Onyx2 and Origin2K experiment.

SGI hardware problems, solutions, tips, hacks, etc.
Forum rules
Any posts concerning pirated software or offering to buy/sell/trade commercial software are subject to removal.
User avatar
foetz
Moderator
Moderator
Posts: 6542
Joined: Mon Apr 14, 2003 4:34 am
Contact:

Unread postby foetz » Sat Sep 10, 2005 4:18 pm

well, equip all machines with full routers and just try it :D

User avatar
krafty
Posts: 142
Joined: Fri Sep 09, 2005 1:07 am
Location: West Palm Beach, FL

Unread postby krafty » Sun Sep 11, 2005 7:11 am

foetz wrote:well, equip all machines with full routers and just try it :D


I have, and that's when I get all of the "Bad structure" or "Premium memory required for this configuration" messages. That's why I think that some sort of manual manipulation of the routing table might be nessecary, but how?
There once was a woman named Bright,
Whose speed was much faster than light.
She set out one day- in a relative way,
And returned on the previous night!

TeeTylerToe
Posts: 913
Joined: Mon Sep 13, 2004 11:56 pm

Unread postby TeeTylerToe » Sun Sep 11, 2005 7:28 am

is there any reason to think that only having one router, and two node boards on the origin 2000 could help?

User avatar
krafty
Posts: 142
Joined: Fri Sep 09, 2005 1:07 am
Location: West Palm Beach, FL

Unread postby krafty » Sun Sep 11, 2005 8:52 am

TeeTylerToe wrote:is there any reason to think that only having one router, and two node boards on the origin 2000 could help?

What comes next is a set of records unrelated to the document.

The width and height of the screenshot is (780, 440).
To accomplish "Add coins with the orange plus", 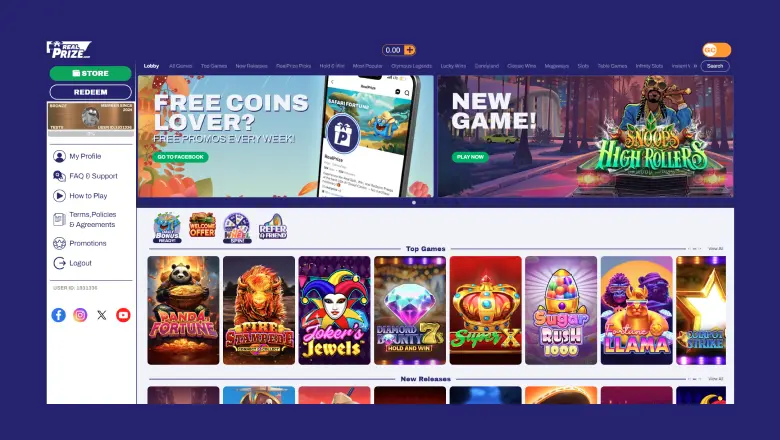I will point(409,50).
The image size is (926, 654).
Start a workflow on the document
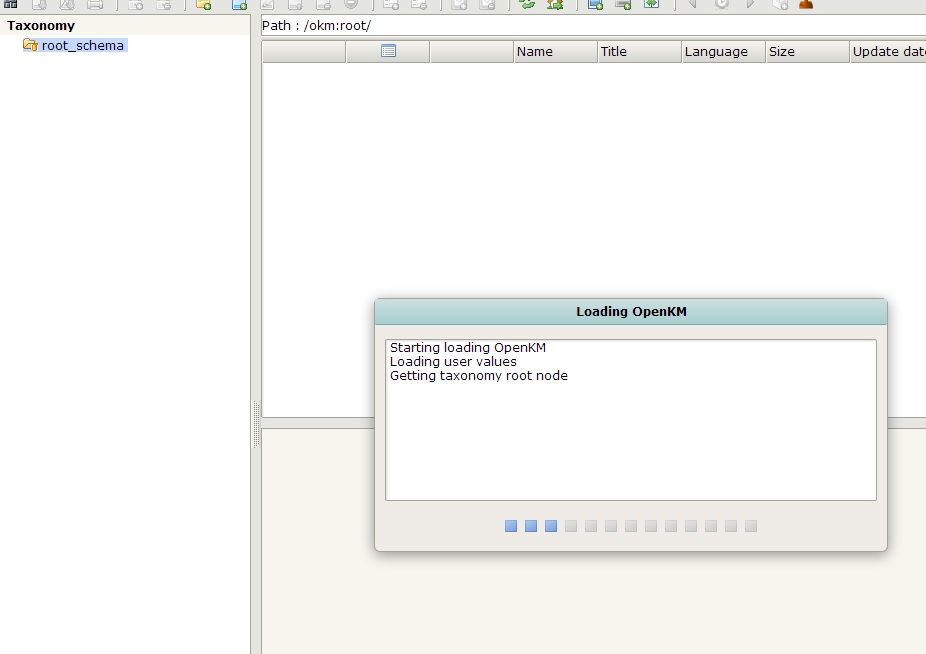(557, 5)
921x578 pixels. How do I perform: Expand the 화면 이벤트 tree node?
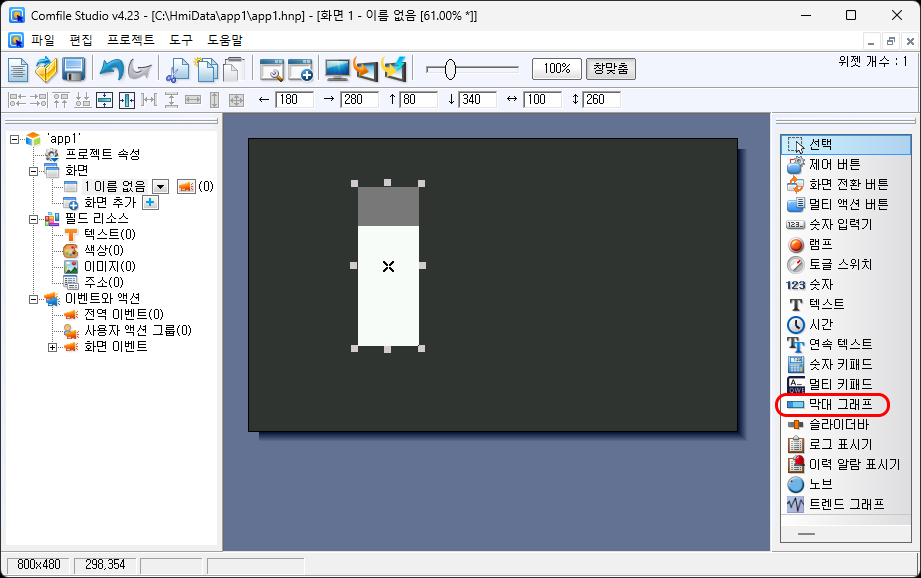[x=53, y=347]
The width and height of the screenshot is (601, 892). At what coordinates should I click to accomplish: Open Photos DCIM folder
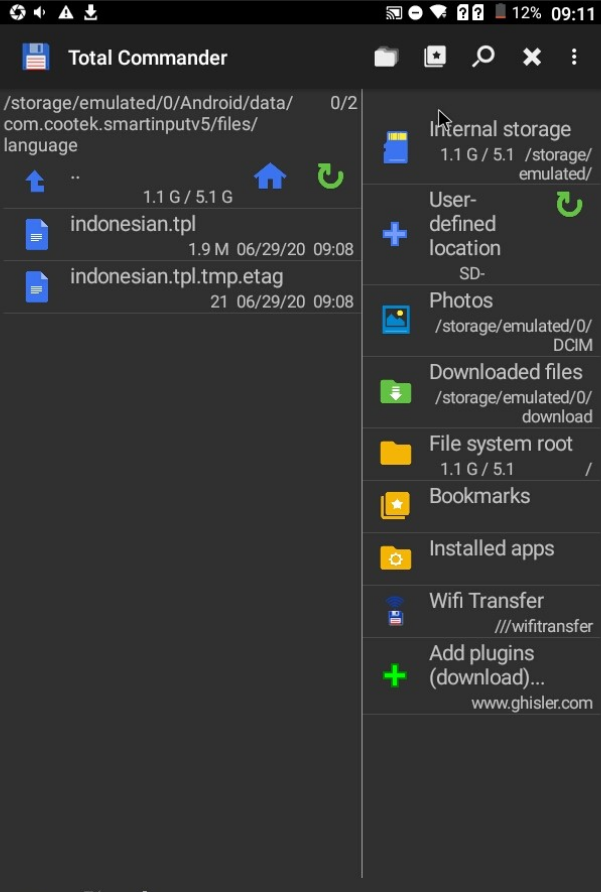click(481, 321)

I've tried that too- it gives me a "Too few non-express links" error.
There once was a woman named Bright,

Whose speed was much faster than light.

She set out one day- in a relative way,

And returned on the previous night!

TeeTylerToe
Posts: 913
Joined: Mon Sep 13, 2004 11:56 pm

Unread postby TeeTylerToe » Sun Sep 11, 2005 11:33 am

well, did you try making that one link an express link by using two cables between the o2K & the deskside onyx?

User avatar
krafty
Posts: 142
Joined: Fri Sep 09, 2005 1:07 am
Location: West Palm Beach, FL

Unread postby krafty » Sun Sep 11, 2005 1:09 pm

TeeTylerToe wrote:well, did you try making that one link an express link by using two cables between the o2K & the deskside onyx?


Here's the configuration I'm trying now:

Origin2000- 2 node boards in slots n1 and n2, and one router in the left hand slot.

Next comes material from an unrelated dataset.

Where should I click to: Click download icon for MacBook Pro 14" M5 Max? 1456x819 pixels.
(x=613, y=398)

Onyx2- 1 node board in slot n1, and one full router board.

Here's the output I get when I try just one connection from port 3 on one router board to port 3 on the other:

Code: Select all

IP27 PROM SGI Version 6.156  built 11:27:56 AM Nov 18, 2003
Testing/Initializing memory ...............             DONE
Copying PROM code to memory ...............             DONE
promlog: Flash PROM write error: Cannot program a 0 into a 1
Discovering local IO ......................             DONE
Discovering NUMAlink connectivity .........             DONE
Found 5 objects (3 hubs, 2 routers) in 184941 usec
Waiting for peers to complete discovery....             DONE
Recognized 390 MHz midplane
Global master is /hw/module/1/slot/n1

route: error: get_route: bad routing table -- probably bad system structure!
*** /hw/module/1/slot/n1: Router table calculation failed
*** metaid(2)==-1!
*** This configuration requires all nodes to have premium DIMMS.
*** /hw/module/1/slot/n1 not premium
*** /hw/module/2/slot/n2 not premium
*** /hw/module/2/slot/n1 not premium
Going to die...

1A 000: *** Failure LEDs interrupted on node 0


(At this point, I tried an initalllogs from cac mode of the pod, and it hangs the system)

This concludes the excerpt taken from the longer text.